• **Written task**:
What does the post say Paul was against? List each one.

• **Page extract**:
The beginning of awakening…

I am always amused when strangers quote Paul to me to justify why every word in the Bible is perfect, specifically that it is “God-breathed.” I’m not a Paulian, but so many people are. They love Paul because he’s against everything they are against.

Paul was against women who asked questions and against gay people in general. He was also against marriage, but people seem to forget that. Paul was all about everybody being single and celibate.

Somehow people are getting confused by my posts, which is the last thing I want. I’m for the Bible. I am Christian. I also believe that God is so big and so amazing that all sacred texts have the “breath of God” in them. I believe that God loves us all, across time and across cultures, and has tried to reach us all in various ways throughout history and all over the world. I believe that God is still revealing truth to us.

I don’t expect everybody to follow along with me when I say these things. I’m no Bible scholar. I’m not an expert in anything. I have no credentials. So if you don’t agree with me there is no reason to get your bloomers in a twist. Arguing with me in the comments section won’t further your belief system. I encourage you to write your own blog post. You’ll reach more people.

• **Information provided**:
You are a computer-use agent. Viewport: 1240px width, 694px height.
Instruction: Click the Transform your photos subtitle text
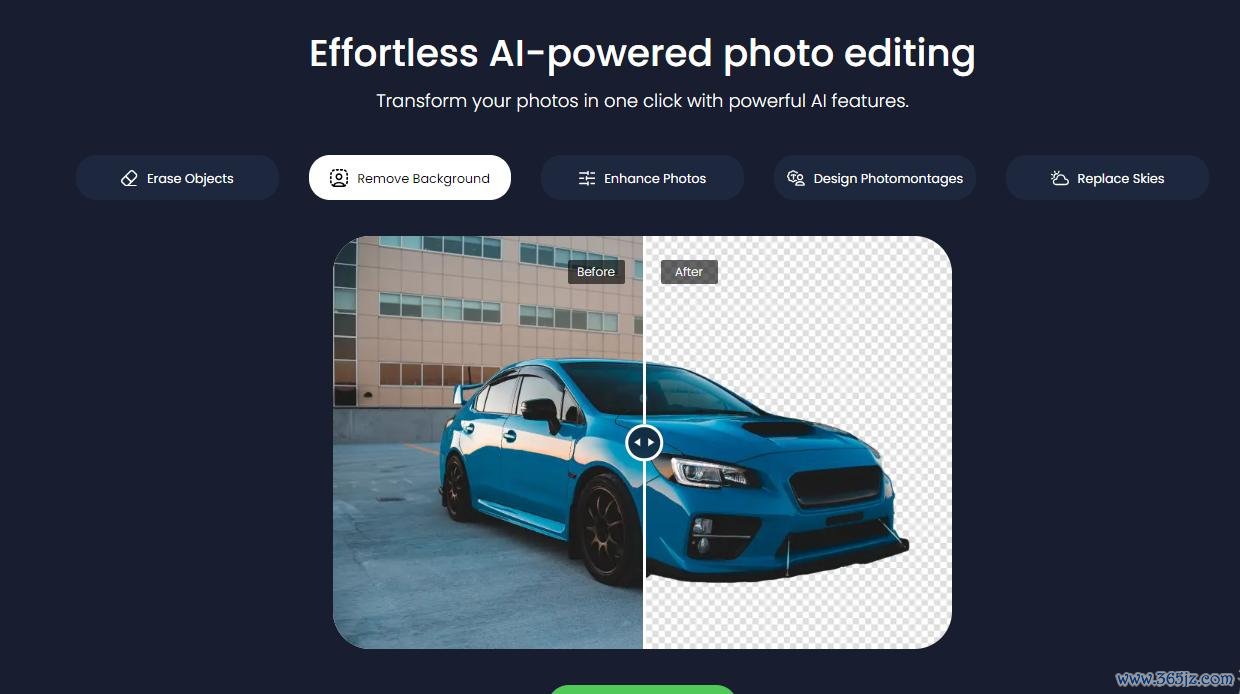coord(642,101)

• **Result below**:
- Women who asked questions
- Gay people in general
- Marriage